Dann war die Stunde des politischen Fingerhakelns gekommen. Man solle endlich verhandeln, kam die Aufforderung aus dem Präsidentenpalast. – Nur wenn alle Marschierenden auf der Plaza Murillo die Verhandlungen über Großleinwand mitverfolgen dürften. – Ob sie Politik machen wollten oder Probleme klären, grantelte Evo Morales zurück, der im Gebäude des Vizepräsidenten vergeblich auf die Delegation der Marschierenden wartete. – Sie würden nur im Präsidentenpalast verhandeln. Ein Vorstoß von Morales brach das Eis: Die Straße werde nicht durch den TIPNIS gebaut, und damit sei für ihn der erste und schwierigste Punkt der Forderungsliste geklärt. Wenig später saßen 20 Delegierte der Marschierenden an einem Tisch mit dem Präsidenten und kamen – ohne all die anderen Interessengruppen – in erstaunlicher Geschwindigkeit zu Ergebnissen. 

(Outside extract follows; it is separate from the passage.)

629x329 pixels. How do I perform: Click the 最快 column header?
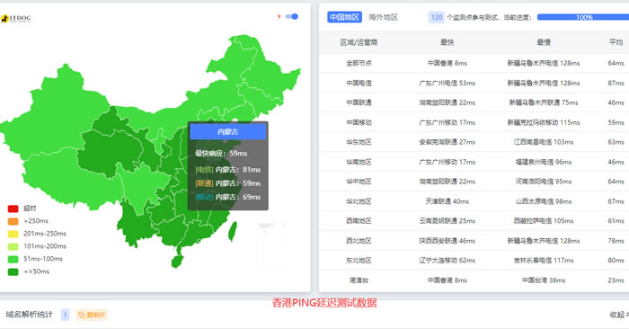[447, 42]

Allein die KokabäuerInnen protestierten und Vizepräsident García Linera dozierte, die Entscheidung liege nicht in der Macht des Präsidenten und habe Folgen bezüglich des Vertrages mit der Baufirma (was die Regierung zuvor immer bestritten hatte). Gleichwohl können die Vereinbarungen kaum noch rückgängig gemacht werden. In Radio Patria Nueva erklärte deshalb Vizeminister Navarro, die Stimmung sei gut, das einzige Problem seien externe Kräfte, ausländische Berater, die rechte Opposition, ehemalige Regierungsmitglieder etc., etc., die die Verhandlungen hätten torpedieren wollen. Aber Evo Morales habe dies als Indígena gemeinsam mit den Indígenas verhindert. Geschenkt, mag man sagen: Die Marschierenden und die Bevölkerung haben bewiesen, dass sie keine Schafherde sind, die den Anordnungen des ehemaligen Hirten Morales einfach so folgt. Sie wissen, wer wann die Marschierenden unterstützt sowie wer und was die Verhandlungen torpediert haben. Bleibt abzuwarten, ob die Regierung nun im Dialog mit den BewohnerInnen des TIPNIS Maßnahmen auf den Weg bringt, die deren schwierige Lebensumstände verbessern helfen, ohne ihre Kulturen und ihre Umwelt zu zerstören. Bleibt abzuwarten, ob die Regierung auch intern Konsequenzen zieht. Aber vielleicht ist es wirklich an der Zeit, mein Küchenradio zur Reparatur zu bringen.